# [Required action]
Copy, word for word, the lines of the entries below between the one with "Open PROG IN/OUT mode" and the one with "The width and height of the screenshot is (883, 706).", inclusive, and leave out everything else.

# [Input data]
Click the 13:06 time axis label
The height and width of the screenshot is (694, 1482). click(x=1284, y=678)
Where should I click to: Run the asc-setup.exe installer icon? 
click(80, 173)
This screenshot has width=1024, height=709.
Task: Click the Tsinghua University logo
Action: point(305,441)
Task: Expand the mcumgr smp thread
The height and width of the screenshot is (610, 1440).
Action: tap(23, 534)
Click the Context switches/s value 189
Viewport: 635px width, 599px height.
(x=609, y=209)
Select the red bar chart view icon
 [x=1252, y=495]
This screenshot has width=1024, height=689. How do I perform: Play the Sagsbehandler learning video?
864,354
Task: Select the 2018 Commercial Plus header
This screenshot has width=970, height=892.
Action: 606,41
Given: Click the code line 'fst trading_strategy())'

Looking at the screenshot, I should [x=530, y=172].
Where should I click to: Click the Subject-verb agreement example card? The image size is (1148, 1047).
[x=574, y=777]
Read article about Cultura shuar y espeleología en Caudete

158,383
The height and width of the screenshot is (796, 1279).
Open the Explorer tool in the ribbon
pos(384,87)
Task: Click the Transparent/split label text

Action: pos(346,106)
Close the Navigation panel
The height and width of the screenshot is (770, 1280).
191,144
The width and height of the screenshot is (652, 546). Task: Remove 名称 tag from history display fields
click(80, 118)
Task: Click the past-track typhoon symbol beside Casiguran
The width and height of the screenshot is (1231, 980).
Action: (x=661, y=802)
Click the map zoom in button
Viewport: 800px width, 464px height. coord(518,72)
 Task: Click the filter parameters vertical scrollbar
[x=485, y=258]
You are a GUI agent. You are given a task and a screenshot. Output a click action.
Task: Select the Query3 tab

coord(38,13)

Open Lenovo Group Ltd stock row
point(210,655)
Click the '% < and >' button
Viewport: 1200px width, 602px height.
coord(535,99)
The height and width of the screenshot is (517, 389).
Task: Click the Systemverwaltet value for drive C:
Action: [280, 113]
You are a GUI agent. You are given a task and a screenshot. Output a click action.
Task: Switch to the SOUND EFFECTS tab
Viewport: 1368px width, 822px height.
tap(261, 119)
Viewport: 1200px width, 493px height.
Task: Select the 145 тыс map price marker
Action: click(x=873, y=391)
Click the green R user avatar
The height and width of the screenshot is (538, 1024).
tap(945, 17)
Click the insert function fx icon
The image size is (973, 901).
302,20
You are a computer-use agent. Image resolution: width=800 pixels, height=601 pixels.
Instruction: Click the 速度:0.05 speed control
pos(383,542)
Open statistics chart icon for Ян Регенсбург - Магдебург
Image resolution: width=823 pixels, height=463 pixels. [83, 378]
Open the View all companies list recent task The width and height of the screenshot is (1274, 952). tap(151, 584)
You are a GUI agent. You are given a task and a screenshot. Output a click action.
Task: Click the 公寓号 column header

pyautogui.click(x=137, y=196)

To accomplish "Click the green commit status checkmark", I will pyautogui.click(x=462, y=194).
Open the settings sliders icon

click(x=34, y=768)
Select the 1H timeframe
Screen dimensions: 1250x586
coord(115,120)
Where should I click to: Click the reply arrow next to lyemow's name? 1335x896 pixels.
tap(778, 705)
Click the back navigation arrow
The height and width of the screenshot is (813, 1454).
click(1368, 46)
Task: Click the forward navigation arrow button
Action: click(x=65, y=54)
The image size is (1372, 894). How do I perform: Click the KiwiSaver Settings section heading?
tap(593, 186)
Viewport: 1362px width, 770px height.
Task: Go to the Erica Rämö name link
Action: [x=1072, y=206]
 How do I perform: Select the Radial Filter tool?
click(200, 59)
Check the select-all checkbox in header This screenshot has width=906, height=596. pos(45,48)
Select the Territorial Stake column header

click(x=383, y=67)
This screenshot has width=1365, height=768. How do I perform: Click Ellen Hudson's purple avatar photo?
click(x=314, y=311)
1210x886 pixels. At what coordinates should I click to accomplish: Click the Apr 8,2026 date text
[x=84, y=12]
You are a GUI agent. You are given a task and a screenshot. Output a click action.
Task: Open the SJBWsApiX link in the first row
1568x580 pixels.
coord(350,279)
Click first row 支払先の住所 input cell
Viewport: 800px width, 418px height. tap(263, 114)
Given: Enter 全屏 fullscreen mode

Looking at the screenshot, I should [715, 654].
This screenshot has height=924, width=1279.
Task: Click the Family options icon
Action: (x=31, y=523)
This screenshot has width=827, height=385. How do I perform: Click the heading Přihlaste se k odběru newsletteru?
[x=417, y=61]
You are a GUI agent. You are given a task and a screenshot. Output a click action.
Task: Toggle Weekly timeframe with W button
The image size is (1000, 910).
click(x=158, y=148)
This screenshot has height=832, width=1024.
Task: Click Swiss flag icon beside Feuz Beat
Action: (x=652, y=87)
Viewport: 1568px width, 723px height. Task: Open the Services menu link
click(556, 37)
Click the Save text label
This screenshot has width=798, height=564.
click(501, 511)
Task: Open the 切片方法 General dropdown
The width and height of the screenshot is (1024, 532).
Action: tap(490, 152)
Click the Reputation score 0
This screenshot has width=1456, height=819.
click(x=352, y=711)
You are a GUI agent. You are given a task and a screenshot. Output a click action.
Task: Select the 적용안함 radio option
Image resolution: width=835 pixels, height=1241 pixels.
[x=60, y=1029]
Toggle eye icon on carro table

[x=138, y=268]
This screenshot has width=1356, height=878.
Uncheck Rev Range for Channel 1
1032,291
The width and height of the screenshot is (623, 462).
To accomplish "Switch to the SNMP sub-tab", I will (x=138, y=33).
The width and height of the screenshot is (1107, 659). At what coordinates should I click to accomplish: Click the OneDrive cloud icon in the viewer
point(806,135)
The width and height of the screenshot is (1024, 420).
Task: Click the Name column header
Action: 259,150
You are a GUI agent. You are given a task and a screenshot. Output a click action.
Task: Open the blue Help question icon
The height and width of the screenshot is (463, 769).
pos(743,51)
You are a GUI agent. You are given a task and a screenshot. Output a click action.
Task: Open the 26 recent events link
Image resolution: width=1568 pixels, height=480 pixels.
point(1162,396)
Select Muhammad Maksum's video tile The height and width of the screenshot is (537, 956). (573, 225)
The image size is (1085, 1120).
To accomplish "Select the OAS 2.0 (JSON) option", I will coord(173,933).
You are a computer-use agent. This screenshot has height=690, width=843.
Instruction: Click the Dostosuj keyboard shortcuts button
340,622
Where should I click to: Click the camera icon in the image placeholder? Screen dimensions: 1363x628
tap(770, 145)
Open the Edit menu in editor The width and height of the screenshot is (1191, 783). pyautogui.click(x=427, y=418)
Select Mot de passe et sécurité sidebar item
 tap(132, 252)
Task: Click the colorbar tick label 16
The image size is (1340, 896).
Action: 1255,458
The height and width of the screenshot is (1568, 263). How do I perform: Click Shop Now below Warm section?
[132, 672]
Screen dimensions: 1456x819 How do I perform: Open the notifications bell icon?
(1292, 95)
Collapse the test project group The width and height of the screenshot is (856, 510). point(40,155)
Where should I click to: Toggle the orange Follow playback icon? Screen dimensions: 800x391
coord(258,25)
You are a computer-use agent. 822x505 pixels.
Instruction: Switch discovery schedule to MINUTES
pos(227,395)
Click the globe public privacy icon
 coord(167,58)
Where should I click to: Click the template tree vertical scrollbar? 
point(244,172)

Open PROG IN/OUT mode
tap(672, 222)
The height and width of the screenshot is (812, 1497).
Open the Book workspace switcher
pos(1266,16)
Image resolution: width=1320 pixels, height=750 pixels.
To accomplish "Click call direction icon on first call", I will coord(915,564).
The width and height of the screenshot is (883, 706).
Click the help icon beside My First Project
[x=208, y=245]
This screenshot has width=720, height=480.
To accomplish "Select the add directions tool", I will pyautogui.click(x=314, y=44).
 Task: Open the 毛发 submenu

# [Solution below]
Open PROG IN/OUT mode
tap(672, 222)
The height and width of the screenshot is (812, 1497).
Open the Book workspace switcher
pos(1266,16)
Image resolution: width=1320 pixels, height=750 pixels.
To accomplish "Click call direction icon on first call", I will coord(915,564).
The width and height of the screenshot is (883, 706).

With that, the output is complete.